“At the game?”
“Yep. You kept up. You remembered the names. You didn’t trample the map.”
“I would never trample your map.”
“It’s not my map. It’s the party’s map.”
“Still,” I said. “You made it. That counts.”
He stopped for a moment to watch the wind roll leaves across the stone path. “You didn’t have to come tonight.”
“I wanted to.”
He met my eyes. His expression went soft in a way I hadn’t seen before, as if he hadn’t expected honesty from me.
“You think I invited myself because I wanted to break into your secret nerd lair?” I asked.
“That is exactly what you did,” Bennet said. “I know the pranks you Bel boys pull on other houses.”
“Or maybe I just wanted to hang out with you.”
He looked away too quickly, almost like the words had struck him. His breath hitched. He tried to play itoff with a quiet laugh, but his composure faltered long enough for me to notice.
I pretended not to.
We walked again, slowly, with the quiet settling around us like a blanket. A little breeze swept through and rustled the bare branches above. Bennet’s hand brushed mine by accident.
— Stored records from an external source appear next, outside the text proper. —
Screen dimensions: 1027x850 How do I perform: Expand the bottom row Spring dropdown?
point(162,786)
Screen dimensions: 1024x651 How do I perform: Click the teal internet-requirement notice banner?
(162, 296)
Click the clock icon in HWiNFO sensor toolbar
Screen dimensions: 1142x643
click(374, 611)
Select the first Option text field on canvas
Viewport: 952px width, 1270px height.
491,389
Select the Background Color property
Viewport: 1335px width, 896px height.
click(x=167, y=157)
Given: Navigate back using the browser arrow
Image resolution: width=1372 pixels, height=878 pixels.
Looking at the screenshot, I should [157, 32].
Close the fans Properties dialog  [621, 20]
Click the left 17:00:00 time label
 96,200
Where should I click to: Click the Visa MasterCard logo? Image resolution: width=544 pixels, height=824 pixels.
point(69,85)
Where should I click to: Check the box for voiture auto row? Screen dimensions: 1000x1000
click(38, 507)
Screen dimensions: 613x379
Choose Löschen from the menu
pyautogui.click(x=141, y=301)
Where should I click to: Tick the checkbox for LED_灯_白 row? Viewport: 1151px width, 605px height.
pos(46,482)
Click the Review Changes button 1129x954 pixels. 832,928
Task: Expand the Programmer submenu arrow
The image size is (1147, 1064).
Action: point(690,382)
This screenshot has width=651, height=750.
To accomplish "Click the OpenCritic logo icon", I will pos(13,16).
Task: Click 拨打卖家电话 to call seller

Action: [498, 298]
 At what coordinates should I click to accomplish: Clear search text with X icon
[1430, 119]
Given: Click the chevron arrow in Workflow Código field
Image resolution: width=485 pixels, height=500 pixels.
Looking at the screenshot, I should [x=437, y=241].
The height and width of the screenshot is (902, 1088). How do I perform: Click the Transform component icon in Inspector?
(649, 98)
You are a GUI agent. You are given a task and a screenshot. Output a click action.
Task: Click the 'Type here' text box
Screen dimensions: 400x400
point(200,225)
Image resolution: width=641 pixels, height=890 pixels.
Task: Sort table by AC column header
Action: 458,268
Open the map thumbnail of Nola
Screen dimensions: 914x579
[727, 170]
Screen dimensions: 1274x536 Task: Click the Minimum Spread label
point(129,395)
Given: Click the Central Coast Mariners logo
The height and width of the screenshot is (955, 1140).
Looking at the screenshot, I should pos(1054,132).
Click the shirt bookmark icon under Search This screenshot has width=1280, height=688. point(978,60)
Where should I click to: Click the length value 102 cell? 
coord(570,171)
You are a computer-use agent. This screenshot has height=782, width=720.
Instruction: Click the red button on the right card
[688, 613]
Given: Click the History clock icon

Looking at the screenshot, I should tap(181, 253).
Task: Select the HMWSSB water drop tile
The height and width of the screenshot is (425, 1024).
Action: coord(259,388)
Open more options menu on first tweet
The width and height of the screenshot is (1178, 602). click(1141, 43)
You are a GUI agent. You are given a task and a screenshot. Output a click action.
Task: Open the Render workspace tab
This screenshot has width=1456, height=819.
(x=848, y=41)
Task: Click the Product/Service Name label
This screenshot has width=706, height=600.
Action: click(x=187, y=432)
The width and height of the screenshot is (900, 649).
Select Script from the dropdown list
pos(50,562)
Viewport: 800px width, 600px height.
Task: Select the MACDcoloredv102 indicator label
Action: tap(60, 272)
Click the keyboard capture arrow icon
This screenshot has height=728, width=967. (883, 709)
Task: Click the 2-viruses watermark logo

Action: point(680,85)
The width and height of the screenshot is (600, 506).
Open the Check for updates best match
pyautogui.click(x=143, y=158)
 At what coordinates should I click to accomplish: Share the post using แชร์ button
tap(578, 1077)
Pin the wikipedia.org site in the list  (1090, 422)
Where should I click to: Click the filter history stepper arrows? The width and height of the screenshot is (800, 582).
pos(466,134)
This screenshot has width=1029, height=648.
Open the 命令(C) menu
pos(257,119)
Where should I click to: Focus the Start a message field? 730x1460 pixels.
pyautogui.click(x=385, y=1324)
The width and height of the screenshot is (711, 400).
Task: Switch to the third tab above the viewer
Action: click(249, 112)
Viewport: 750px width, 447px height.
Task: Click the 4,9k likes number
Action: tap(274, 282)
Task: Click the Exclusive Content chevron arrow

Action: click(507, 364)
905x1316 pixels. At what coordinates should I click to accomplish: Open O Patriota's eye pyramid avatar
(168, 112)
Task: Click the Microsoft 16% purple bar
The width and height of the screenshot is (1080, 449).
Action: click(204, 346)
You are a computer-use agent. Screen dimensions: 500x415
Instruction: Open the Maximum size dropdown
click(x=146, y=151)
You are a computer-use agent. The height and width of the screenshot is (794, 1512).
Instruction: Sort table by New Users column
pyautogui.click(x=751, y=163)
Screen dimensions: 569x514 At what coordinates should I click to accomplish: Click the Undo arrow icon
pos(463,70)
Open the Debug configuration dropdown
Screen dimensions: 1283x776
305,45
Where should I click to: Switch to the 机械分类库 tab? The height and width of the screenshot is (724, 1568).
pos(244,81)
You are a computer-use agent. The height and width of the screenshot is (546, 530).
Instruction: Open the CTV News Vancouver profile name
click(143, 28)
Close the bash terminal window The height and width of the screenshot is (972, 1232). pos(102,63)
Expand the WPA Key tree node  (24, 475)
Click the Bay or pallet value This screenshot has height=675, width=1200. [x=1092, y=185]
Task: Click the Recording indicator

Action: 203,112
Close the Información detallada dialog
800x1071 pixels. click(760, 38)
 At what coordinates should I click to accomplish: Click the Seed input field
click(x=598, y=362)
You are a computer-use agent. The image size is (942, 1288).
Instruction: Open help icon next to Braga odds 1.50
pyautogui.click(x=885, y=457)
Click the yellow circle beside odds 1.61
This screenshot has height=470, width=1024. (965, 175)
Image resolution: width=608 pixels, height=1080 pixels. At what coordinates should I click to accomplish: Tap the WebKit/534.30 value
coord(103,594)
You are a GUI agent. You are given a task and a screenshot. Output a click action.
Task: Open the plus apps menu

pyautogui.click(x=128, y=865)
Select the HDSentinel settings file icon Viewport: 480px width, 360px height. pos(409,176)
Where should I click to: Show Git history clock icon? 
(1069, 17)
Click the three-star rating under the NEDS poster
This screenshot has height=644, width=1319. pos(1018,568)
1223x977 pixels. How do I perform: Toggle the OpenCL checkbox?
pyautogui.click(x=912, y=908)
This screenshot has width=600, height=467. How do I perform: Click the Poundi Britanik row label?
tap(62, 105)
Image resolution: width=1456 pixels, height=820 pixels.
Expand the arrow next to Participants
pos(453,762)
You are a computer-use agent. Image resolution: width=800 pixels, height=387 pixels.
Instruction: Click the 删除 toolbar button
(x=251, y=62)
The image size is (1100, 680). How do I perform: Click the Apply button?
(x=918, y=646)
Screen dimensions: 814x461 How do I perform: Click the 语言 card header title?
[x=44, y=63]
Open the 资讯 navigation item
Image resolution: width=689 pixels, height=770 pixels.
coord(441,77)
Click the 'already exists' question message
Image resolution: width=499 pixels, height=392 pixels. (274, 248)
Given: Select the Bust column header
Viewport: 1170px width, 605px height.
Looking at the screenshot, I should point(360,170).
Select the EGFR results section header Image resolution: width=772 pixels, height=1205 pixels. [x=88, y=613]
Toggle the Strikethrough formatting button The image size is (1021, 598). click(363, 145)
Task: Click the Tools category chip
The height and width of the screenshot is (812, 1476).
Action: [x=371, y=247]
He looked down fast, breath held, but he didn’t move away.
I wanted to catch his hand.
I didn’t.
I wasn’t ready to break the fragile thing forming between us, and I knew that even one rash move would shatter it. Why that mattered so much to me, I couldn’t say, but the fact that it did was unbeatable.
We followed the curve of the path. Music drifted from some distant dorm but faded again once we crossed into a darker side path. Bennet’s shoulder touched mine for a moment when the walkway narrowed. He stayed close, not pressed against me, but near enough that I felt his warmth through his coat.
“I thought you wouldn’t show up tonight,” he said suddenly.
“I know.”
He shook his head and made a small sound that might have been a laugh. “You caught me off guard. That’s all.”
“Did you want me to come?”
He hesitated. Then he nodded. “Yes. I did.”
The words pulled something loose inside me.
Bennet kept walking, but he glanced up at me once,and that single look held a new kind of warmth, something I wasn’t sure he realized he had revealed.
We turned the final corner toward the Ben Houses.
Bennet slowed when the familiar shape of the Bel House came into view. Golden light spilled from the downstairs windows and formed a bright path across the yard. Voices and music floated through the glass. The steady bass thumped softly under the quiet of the night. The porch lights burned warm against the dark campus and gave the house a lived-in glow that always made it feel like a place where someone waited on the other side of the door.
Peanut’s favorite toy, a chewed-up rope knot, lay forgotten in the grass near the steps. I could imagine him rolling over it again tomorrow morning with the same joy he showed every single day of his life. The sight made something inside my chest soften.
Bennet noticed the music. He paused near the walkway and gazed at the windows with a curious expression. The scarf around his neck fluttered in the wind, and the lamplight caught the edge of his jaw. His face shifted between shadow and glow as he took in the noise of the house.
“You still have time to enjoy your natural habitat,” he said.